* Short exercise:
Answer these questions using the passage on the Massachusetts Spy:
(a) On what date did Isaiah Thomas publish the last issue of the Massachusetts Spy in Boston?
(b) In what year was Thomas's History of Printing in America published?
(c) Across which river were the press and types sent at night?
— start of Document text —
What was advertised in a colonial American newspaper 250 years ago today?

Boston Evening-Post (April 17, 1775).

“THE Massachusetts Spy … will be published … in the Town and County of Worcester.”

Isaiah Thomas published the last issue of the Massachusetts Spy in Boston on April 6, 1775.  Eleven days later, advertisements in the Boston Evening-Post and the Massachusetts Gazette and Boston Post-Boy informed readers that the “Massachusetts Spy, or Thomas’s Boston Journal, will be published on Wednesday the 3d Day of May next in the Town and County of Worcester, and will be immediately forwarded to Boston.”  Why did Thomas suddenly suspend publishing the Massachusetts Spy, founded in 1770, and relocate to Worcester with plans to revive the newspaper there?

In his History of Printing in America, published in 1810, Thomas declared, “It became at length apparent to all reflecting men that hostilities must soon take place between Great Britain and her American colonies.”  Through the editorial stance he took in the Massachusetts Spy, the patriot printer “had rendered himself very obnoxious to the friends of the British administration; and, in consequence, the tories, and some of the British soldiery in the town, openly threatened him with the effects of their resentment.”  Along with other residents of Boston, Thomas had endured all sorts of “Distresses,” as he called them, following the closure of the harbor in retaliation for the destruction of the tea, but now his own safety was at stake.  “For these and other reasons, he was induced to pack up, privately, a press and types, and to send them in the night over the Charles river to Charlestown, whence they were conveyed to Worcester.”  Thomas was smart with his timing for getting out of Boston: “This was only a few days before the affair at Lexington.”[1]  The printer smuggled a press out of Boston just before the Revolutionary War began with the skirmishes at Lexington and Concord followed by the siege of Boston.
— end of Document text —
— start of Records shown —
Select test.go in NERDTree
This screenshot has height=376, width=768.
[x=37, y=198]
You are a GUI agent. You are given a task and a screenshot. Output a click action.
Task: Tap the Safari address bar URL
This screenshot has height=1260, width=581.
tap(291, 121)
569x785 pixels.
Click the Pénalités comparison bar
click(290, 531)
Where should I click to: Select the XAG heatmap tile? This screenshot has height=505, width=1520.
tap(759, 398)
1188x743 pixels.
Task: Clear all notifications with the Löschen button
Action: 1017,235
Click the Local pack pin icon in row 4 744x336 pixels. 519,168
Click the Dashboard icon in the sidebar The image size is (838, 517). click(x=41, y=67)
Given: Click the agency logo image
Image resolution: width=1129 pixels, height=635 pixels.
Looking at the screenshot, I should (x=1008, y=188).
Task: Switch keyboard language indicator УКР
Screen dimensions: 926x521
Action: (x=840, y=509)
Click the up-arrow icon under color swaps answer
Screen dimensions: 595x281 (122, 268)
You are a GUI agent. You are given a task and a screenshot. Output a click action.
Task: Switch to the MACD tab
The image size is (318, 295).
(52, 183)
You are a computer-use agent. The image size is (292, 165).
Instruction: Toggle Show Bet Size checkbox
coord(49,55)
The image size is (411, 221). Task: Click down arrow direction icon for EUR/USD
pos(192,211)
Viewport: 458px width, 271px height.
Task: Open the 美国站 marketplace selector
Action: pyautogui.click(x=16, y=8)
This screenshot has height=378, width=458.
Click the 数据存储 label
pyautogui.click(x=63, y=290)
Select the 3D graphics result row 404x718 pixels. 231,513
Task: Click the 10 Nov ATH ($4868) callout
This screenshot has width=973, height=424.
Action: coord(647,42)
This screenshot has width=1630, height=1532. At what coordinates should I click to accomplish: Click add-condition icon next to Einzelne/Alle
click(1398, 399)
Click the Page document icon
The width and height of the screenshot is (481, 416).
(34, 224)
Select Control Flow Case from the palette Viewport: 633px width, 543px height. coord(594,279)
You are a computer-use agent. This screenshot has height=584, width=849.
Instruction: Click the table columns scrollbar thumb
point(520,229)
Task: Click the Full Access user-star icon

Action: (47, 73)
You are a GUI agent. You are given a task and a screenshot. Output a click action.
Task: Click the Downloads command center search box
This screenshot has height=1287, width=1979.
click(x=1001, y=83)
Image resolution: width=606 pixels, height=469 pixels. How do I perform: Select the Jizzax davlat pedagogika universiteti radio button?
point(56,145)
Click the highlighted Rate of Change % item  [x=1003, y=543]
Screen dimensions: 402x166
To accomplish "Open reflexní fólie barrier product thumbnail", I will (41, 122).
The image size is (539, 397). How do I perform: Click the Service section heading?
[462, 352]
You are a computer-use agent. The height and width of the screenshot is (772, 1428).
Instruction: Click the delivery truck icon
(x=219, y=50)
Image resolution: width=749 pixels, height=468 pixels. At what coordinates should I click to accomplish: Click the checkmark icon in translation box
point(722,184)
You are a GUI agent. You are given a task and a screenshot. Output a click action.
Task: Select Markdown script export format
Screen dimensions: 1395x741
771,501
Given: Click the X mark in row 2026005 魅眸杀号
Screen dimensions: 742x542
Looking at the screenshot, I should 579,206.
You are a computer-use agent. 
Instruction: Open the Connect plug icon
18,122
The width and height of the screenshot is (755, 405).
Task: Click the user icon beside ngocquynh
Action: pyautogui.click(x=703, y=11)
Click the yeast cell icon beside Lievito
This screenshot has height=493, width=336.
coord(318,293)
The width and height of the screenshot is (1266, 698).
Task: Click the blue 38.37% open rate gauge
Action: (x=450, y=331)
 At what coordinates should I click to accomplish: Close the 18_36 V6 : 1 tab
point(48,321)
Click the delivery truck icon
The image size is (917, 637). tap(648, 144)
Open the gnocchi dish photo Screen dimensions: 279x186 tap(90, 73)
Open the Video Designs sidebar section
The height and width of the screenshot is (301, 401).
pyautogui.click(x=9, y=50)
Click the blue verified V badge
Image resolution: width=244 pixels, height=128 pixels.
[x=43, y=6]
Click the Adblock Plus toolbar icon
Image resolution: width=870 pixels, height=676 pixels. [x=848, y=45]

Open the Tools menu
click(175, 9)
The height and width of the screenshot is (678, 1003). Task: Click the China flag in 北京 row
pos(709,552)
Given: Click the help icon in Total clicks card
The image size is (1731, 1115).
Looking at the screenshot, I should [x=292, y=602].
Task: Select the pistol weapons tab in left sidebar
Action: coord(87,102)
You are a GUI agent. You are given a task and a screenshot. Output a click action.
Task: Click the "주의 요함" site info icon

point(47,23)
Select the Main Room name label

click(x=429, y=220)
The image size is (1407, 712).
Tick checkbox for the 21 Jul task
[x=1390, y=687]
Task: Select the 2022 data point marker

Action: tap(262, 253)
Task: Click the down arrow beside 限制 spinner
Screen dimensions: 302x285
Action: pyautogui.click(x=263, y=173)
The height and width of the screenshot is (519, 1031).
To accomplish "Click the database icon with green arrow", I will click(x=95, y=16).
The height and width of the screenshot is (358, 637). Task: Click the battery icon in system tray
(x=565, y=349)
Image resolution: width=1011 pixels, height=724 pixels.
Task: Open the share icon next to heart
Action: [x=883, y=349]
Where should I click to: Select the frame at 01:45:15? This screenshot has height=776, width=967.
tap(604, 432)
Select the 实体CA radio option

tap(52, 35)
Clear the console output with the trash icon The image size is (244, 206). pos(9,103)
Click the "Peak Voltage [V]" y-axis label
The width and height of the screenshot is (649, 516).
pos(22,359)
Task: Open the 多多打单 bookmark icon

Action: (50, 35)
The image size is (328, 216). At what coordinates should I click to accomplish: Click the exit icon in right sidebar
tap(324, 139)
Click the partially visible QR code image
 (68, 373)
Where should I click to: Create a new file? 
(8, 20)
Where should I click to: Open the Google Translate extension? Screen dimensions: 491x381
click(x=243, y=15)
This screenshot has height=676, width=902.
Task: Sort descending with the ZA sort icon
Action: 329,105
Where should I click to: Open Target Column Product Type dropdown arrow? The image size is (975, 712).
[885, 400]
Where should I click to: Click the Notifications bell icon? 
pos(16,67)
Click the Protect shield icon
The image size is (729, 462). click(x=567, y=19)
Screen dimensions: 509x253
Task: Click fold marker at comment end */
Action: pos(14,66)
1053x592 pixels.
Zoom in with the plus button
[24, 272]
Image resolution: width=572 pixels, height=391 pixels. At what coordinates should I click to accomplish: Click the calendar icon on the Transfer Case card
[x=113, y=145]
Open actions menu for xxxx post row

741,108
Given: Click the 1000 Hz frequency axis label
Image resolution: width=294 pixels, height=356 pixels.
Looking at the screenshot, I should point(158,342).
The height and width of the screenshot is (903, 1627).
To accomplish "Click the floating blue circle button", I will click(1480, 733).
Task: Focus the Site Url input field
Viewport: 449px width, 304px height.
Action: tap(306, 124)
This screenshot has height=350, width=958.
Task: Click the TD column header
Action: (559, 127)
— end of Records shown —
* Solution to the problem:
(a) April 6, 1775
(b) 1810
(c) The Charles river